- Passage given -
───
Reputation: 1277
I'm using openpyxl
to deal with Excel sheets. It works fine, but then I encountered a file that gives me the following error:
Traceback (most recent call last):
File "/home/ute/OM/Python_Scripts/preparePlanFileFromExcelReport.py", line 13, in <module>
wb = load_workbook(differenceReportFile)
File "/usr/local/lib/python2.7/dist-packages/openpyxl/reader/excel.py", line 151, in load_workbook
archive = _validate_archive(filename)
File "/usr/local/lib/python2.7/dist-packages/openpyxl/reader/excel.py", line 118, in _validate_archive
archive = ZipFile(f, 'r', ZIP_DEFLATED)
File "/usr/lib/python2.7/zipfile.py", line 714, in __init__
self._GetContents()
File "/usr/lib/python2.7/zipfile.py", line 748, in _GetContents
self._RealGetContents()
File "/usr/lib/python2.7/zipfile.py", line 763, in _RealGetContents
raise BadZipfile, "File is not a zip file"
zipfile.BadZipfile: File is not a zip file
After some search, I found this error pops if your file is not a valid xlsx file.
I can open the file normally with MS Excel 2013, but how can I tell if this file is a valid xlsx file?
Upvotes: 1
Views: 5374
Reputation: 14529
Your question is kind of self-answering: Your error message already tells you that (1) OpenPyXL cannot open the file, and (2) the reason is that the file isn't a valid zip file (and thus not a valid .xlsx file).
───
- Exercises to complete -
#1 In the thread on the openpyxl zip file error, rewrite the part starting at "Reputation: 1277" and ending at "archive = _validate_archive(filename)", substituting "open_workbook" for every "load_workbook".
#2 Extend the thread on the openpyxl zip file error, picking up after its last sentence.

- Collected data -
───
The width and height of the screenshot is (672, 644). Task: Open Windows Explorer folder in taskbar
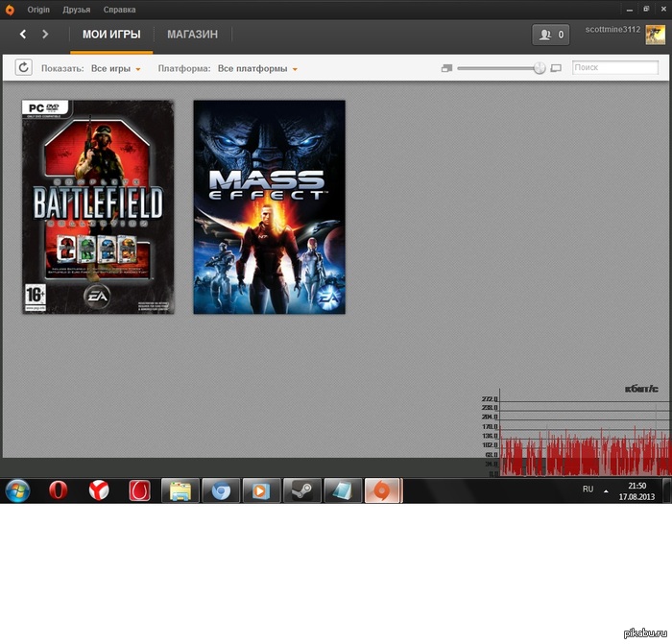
───
- The answers -
#1
Reputation: 1277
I'm using openpyxl
to deal with Excel sheets. It works fine, but then I encountered a file that gives me the following error:
Traceback (most recent call last):
File "/home/ute/OM/Python_Scripts/preparePlanFileFromExcelReport.py", line 13, in <module>
wb = open_workbook(differenceReportFile)
File "/usr/local/lib/python2.7/dist-packages/openpyxl/reader/excel.py", line 151, in open_workbook
archive = _validate_archive(filename)

#2
If for some reason you need the program to continue even though the file is invalid, you can use the usual try..except
mechanism:
import openpyxl
from zipfile import BadZipfile
try:
wb = load_workbook(differenceReportFile)
except BadZipfile:
print 'Invalid zip file.'
# continue processing here
If you want to handle the possibility that the .xlsx file is really a .xls file, but simply misnamed, then you can use xlrd to read the file instead (it handles both .xls and .xlsx).
If you want to be able to read ANY file that Excel can read (regardless of the file extension), your only realistic choice is to have Excel itself open the file, which you can do using the COM interface (PyWin32, pywinauto, xlwings, etc.).
Upvotes: 0
Reputation: 19507
If it really isn't a zip file then it really isn't an Excel file as this is part of the specification. However, Excel will treat some files that are not actually Excel files as if they were. Some libraries use this for example to export a special kind of HTML that Excel can read.
If you think that the file is correct and that the problem is with openpyxl then please submit a bug report together with a sample file.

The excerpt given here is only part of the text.